The Toronto-based firm said the decision to divest its stake in the buildings is part of a move to focus on “essential real estate.” The company said it would continue to invest “in real estate that supports the non-discretionary needs of day-to-day life, including grocery, residential, industrial and logistics, and healthcare.”
In a news release Thursday announcing the transaction, Slate did not elaborate on the number or location of Ottawa properties it was offloading. The company’s website no longer lists any buildings in the National Capital Region.
In an email to OBJ later Thursday, Slate spokesperson Olivia Putrim said details of the transaction are “confidential,” adding the firm is “not in a position” to disclose more information.
Slate also announced that subsidiary Slate Management ULC is in the process of terminating its management agreement with Slate Office REIT, which owns and operates the organization’s office portfolio.
Slate said the moves “significantly decrease” its “global exposure to office real estate.”

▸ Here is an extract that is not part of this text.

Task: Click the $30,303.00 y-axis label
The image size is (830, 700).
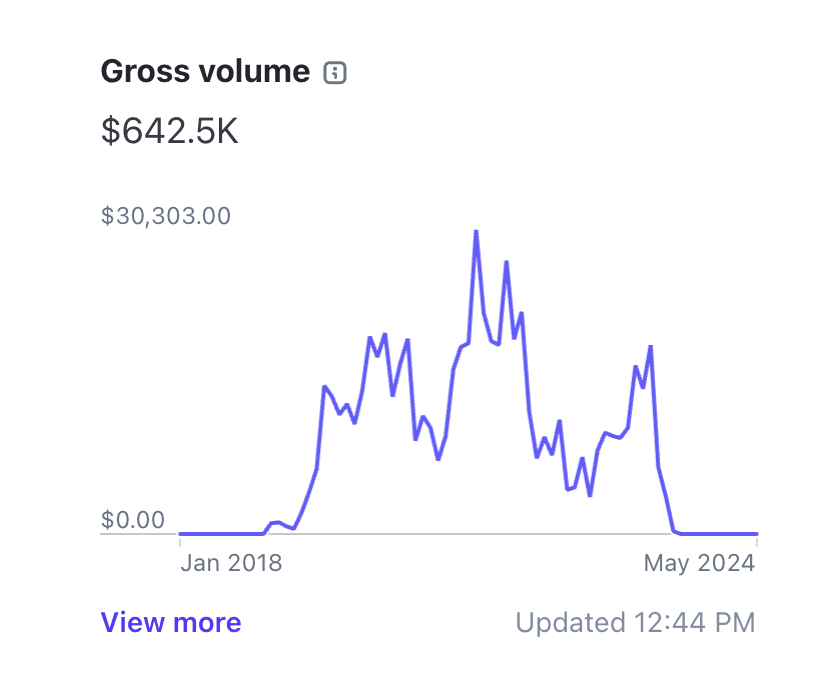Action: coord(166,216)
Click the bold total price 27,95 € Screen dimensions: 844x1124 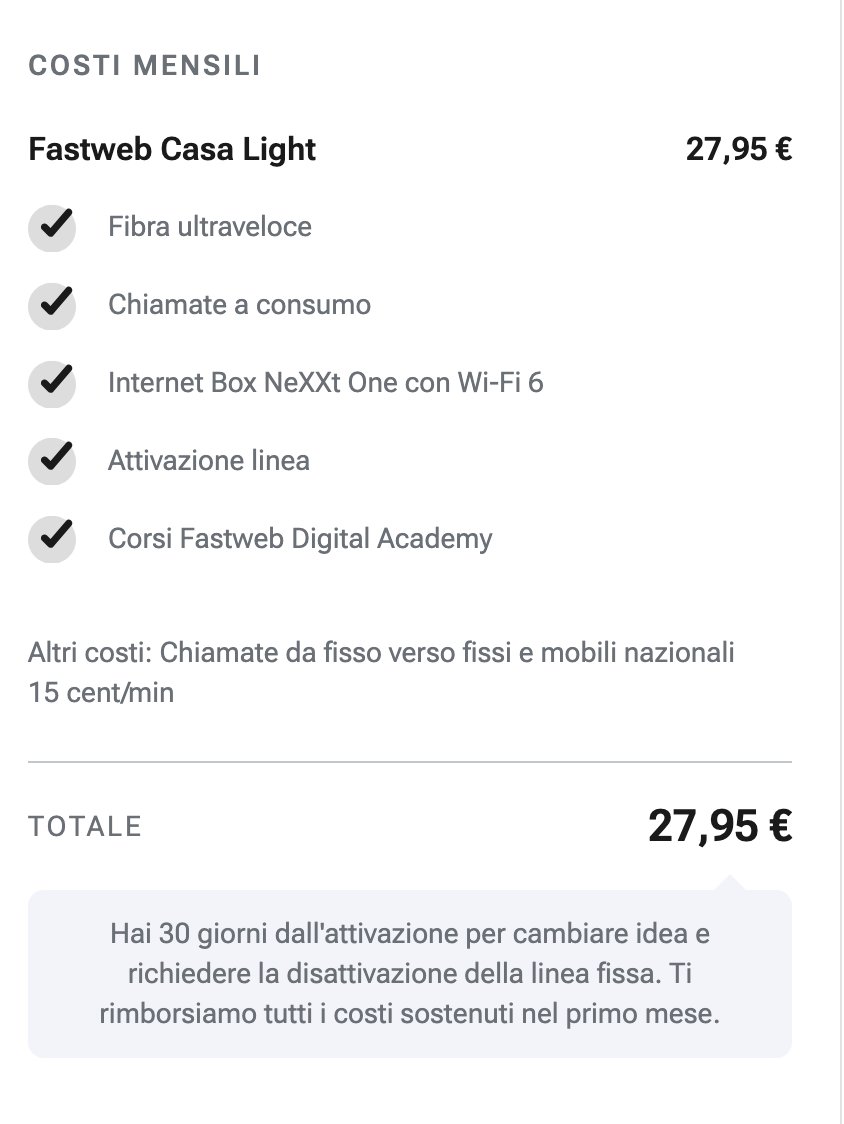point(720,826)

In a statement on Thursday, Slate co-founding partner Brady Welch said non-office properties now comprise more than 80 per cent of the firm’s real estate portfolio. Welch said selling the Toronto and Ottawa buildings will “sharpen Slate’s focus” on assets that are likely to generate the best returns for investors.
“While we continue to believe the outlook for the office market will improve over time, we are focusing on the opportunity to scale our investments in sectors that are benefiting from strong tailwinds and high growth,” co-founding partner Blair Welch added.
“Our well-established platforms in the U.S., Canada, and Europe will enable us to continue deploying capital strategically and opportunistically in asset classes that align with this thematic focus on essential real estate.”
The company is the latest institutional investor to downsize its holdings in the National Capital Region in the face of ongoing uncertainty over the future of the office sector.
Slate joins organizations such as Manulife Investment Management, which recently put its 18-storey highrise at 150 Slater St. on the market.
Earlier this year, Manulife sold the 183,000-square-foot Churchill Office Park on Carling Avenue, best-known for being the home of Corel during the graphics software pioneer’s heyday in the 1990s, to local real estate firm Regional Group.
Meanwhile, a series of other high-profile Ottawa office properties, including Place de Ville, One60 Elgin, the Carling Executive Centre and the Park of Commerce complex, have been put up for sale in recent years.
Some real estate brokers say the spate of marquee office transactions is a sign that Ottawa – long regarded as one of the country’s most stable real estate markets – is no longer the sure bet for solid returns that it once was.
Institutional investors that have traditionally owned many of the capital’s most sought-after office assets “are not looking at Ottawa anymore as a market to get into,” Alan Doak, a partner at Proveras Commercial Realty, told OBJ last month.
Doak said there is a lingering perception that the federal government, which owns or leases about half of downtown Ottawa’s office space, as well as non-profit organizations that also constitute a hefty chunk of tenancies, are not as eager to return to the office in a post-pandemic world as private-sector companies that make up a much bigger portion of office renters in other cities.
In an email to OBJ on Thursday, Doak said Slate’s decision to sell its Ottawa office assets “seems like a good strategy” for the company's investors.
“Office is no longer as ‘essential’ as it was,” he explained.
Other brokers agree. Darren Fleming of Real Strategy Advisors recently told OBJ the city’s office market is “much riskier than it’s ever been at any time in recent history.”
“You’re going to get guys like Manulife who are just no longer comfortable with the level of risk associated with those assets,” he said, adding the situation is probably going to get worse for office landlords before it gets better.